(Saved entries)
━━━━━━━━━━━━━━━━

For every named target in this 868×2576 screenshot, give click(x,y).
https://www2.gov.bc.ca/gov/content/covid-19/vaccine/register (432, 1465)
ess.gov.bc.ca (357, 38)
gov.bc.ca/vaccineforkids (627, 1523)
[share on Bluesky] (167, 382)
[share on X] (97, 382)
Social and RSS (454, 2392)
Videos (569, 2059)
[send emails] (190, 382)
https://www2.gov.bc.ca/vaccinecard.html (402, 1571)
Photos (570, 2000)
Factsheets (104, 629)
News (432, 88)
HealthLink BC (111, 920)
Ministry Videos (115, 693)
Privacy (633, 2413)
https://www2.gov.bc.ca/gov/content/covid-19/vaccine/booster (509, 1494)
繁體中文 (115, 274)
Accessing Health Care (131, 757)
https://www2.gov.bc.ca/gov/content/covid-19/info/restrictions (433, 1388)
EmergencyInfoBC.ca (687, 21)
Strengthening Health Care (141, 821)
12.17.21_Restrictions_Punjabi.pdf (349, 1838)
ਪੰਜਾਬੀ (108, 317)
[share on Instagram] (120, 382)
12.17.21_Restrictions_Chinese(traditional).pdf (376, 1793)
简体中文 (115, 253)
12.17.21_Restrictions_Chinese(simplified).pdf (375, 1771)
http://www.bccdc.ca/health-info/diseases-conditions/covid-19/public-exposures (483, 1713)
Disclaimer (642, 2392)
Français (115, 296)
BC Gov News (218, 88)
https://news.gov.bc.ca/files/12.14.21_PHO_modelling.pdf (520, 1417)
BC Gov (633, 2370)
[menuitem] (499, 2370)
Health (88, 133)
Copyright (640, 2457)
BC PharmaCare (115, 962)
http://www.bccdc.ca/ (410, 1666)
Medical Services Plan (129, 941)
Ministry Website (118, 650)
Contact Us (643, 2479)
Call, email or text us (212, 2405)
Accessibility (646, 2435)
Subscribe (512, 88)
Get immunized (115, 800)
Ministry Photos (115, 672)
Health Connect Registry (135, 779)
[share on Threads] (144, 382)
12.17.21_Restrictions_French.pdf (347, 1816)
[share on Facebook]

━━━━━━━━━━━━━━━━

HOW TO COMPLETE THIS TASK:
Nothing in the data above should change. Please copy it all.

SOLUTION FOR THIS PROBLEM:
For every named target in this 868×2576 screenshot, give click(x,y).
https://www2.gov.bc.ca/gov/content/covid-19/vaccine/register (432, 1465)
ess.gov.bc.ca (357, 38)
gov.bc.ca/vaccineforkids (627, 1523)
[share on Bluesky] (167, 382)
[share on X] (97, 382)
Social and RSS (454, 2392)
Videos (569, 2059)
[send emails] (190, 382)
https://www2.gov.bc.ca/vaccinecard.html (402, 1571)
Photos (570, 2000)
Factsheets (104, 629)
News (432, 88)
HealthLink BC (111, 920)
Ministry Videos (115, 693)
Privacy (633, 2413)
https://www2.gov.bc.ca/gov/content/covid-19/vaccine/booster (509, 1494)
繁體中文 (115, 274)
Accessing Health Care (131, 757)
https://www2.gov.bc.ca/gov/content/covid-19/info/restrictions (433, 1388)
EmergencyInfoBC.ca (687, 21)
Strengthening Health Care (141, 821)
12.17.21_Restrictions_Punjabi.pdf (349, 1838)
ਪੰਜਾਬੀ (108, 317)
[share on Instagram] (120, 382)
12.17.21_Restrictions_Chinese(traditional).pdf (376, 1793)
简体中文 (115, 253)
12.17.21_Restrictions_Chinese(simplified).pdf (375, 1771)
http://www.bccdc.ca/health-info/diseases-conditions/covid-19/public-exposures (483, 1713)
Disclaimer (642, 2392)
Français (115, 296)
BC Gov News (218, 88)
https://news.gov.bc.ca/files/12.14.21_PHO_modelling.pdf (520, 1417)
BC Gov (633, 2370)
[menuitem] (499, 2370)
Health (88, 133)
Copyright (640, 2457)
BC PharmaCare (115, 962)
http://www.bccdc.ca/ (410, 1666)
Medical Services Plan (129, 941)
Ministry Website (118, 650)
Contact Us (643, 2479)
Call, email or text us (212, 2405)
Accessibility (646, 2435)
Subscribe (512, 88)
Get immunized (115, 800)
Ministry Photos (115, 672)
Health Connect Registry (135, 779)
[share on Threads] (144, 382)
12.17.21_Restrictions_French.pdf (347, 1816)
[share on Facebook]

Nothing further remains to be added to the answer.